If you want to know why “tainted blood” victims – those who are still alive – and their families are still outraged and despairing of government responses to this most tragic of human health disasters, you need only read how foreseeable the disaster was.
And if politicians of all persuasions want to know why Australians voted the way they did on July 2 – with a reasonable percentage of people giving the finger to the major parties – they need only look at how governments across this country responded when a foreseeable health system failure had a catastrophic impact on thousands of people.
Or didn’t respond, as is the case here.
It’s just one example of an institutional failure having a catastrophic impact on individuals, where those most responsible try to avoid responsibility, individuals are left fighting institutions, and governments do as little as possible.
The Turner Freeman submission documents what the Australian Red Cross knew about certain blood donors in the 1980s, whose blood donations went on to infect people with hepatitis C.
There was donor B, whose Red Cross record included a notation in 1983 that he or she was “not to donate until April 1988”, because of known risk factors.
The Red Cross record showed blood was taken from donor B on at least two subsequent occasions.
“The blood collected on the second occasion was subsequently transfused to one of our clients and infected him,” Turner Freeman told the Senate inquiry.
Then there was donor C, an IV heroin user sharing a needle in 1982, who had had “approximately 70 sexual partners”; or donor E, whose record in 1984 noted “Do not call until August 1989”, also presumably because of risk factors known to the Red Cross.

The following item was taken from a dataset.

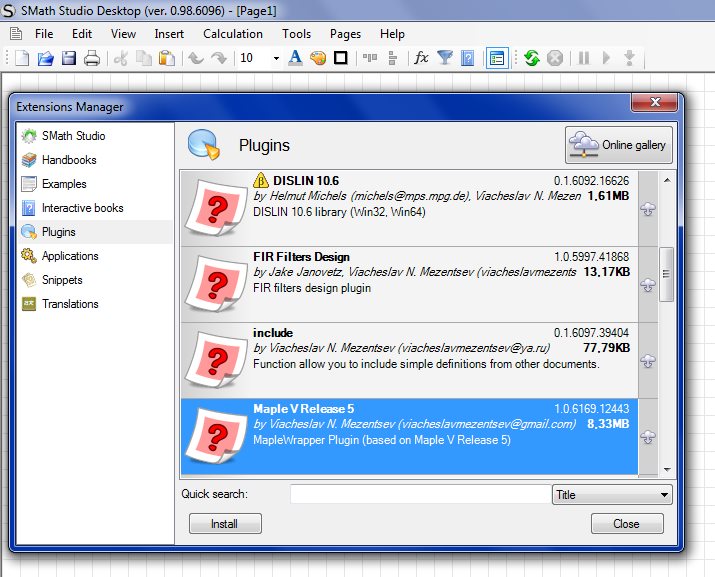
Task: Click the Open file folder icon
Action: (x=45, y=58)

Despite the note the Red Cross took blood from donor E in 1985. It was transfused to a patient in a NSW hospital who became infected with hepatitis C.
I’ve spoken with one of those infected patients who received a blood transfusion because he had a life-threatening condition. Although the Red Cross record showed the service knew a potentially contaminated blood donation had been taken and transfused into a patient, it made no attempt to contact him. He discovered he had hepatitis C a number of years later.
The 2004 Senate report provides reasons why the federal and most state governments did not insist that blood providers use available screening methods for hepatitis C until 1990.
Before 1990 the tests were surrogates, rather than specific to hepatitis C, and because of that a small percentage of uncontaminated blood donations would have given false negatives and been discarded. This appeared to be one of the most significant reasons for waiting four years until a more specific test was available.
Another issue was the shortage of blood donations and donors. It was the 1980s when public hysteria about AIDS was at its highest and blood donors dropped from the system out of fear.
In the four years from 1986 until 1990 the public wasn’t advised, and individual patients weren’t aware, that it was possible for blood to be screened for hepatitis C, at least in a risk-reduction sense, but that wasn’t done.
Think about that. Consider what that would feel like if you were someone who contracted hepatitis C in that four years, or a member of your family.
The Senate inquiry heard evidence from women who became infected with hepatitis C after 1990 because of blood transfusions following childbirth. A newborn baby was infected in December 1990 after a blood transfusion. It saved his life, but left him with a condition where up to 20 per cent of sufferers go on to have liver failure, cirrhosis of the liver or liver cancer.
In another case a woman who received a blood transfusion following childbirth in July, 1992, was advised seven years later that she had received contaminated blood. Subsequent tests showed she was infected with hepatitis C, which explained debilitating symptoms after her child’s birth.
The Red Cross gave her the news via a letter that started “You may remember that in 1992 you received a blood transfusion. One of the donors may have been infected with hepatitis C”.
You may remember that in 1992 you received a blood transfusion. One of the donors may have been infected with hepatitis C.
The 2004 Senate inquiry did not favour a compensation scheme for “tainted blood” victims, but recommended a national apology, a financial assistance fund and a case-managed response.
By that stage the Canadian Government had approved a $A1.4 billion compensation fund for its “tainted blood” victims, Ireland also had a compensation scheme, and by March this year Scotland had set up a compensation scheme and English Prime Minister David Cameron had delivered a formal national apology.
No apology, no formal public responsibility and no action from a succession of governments who figure we have no memory.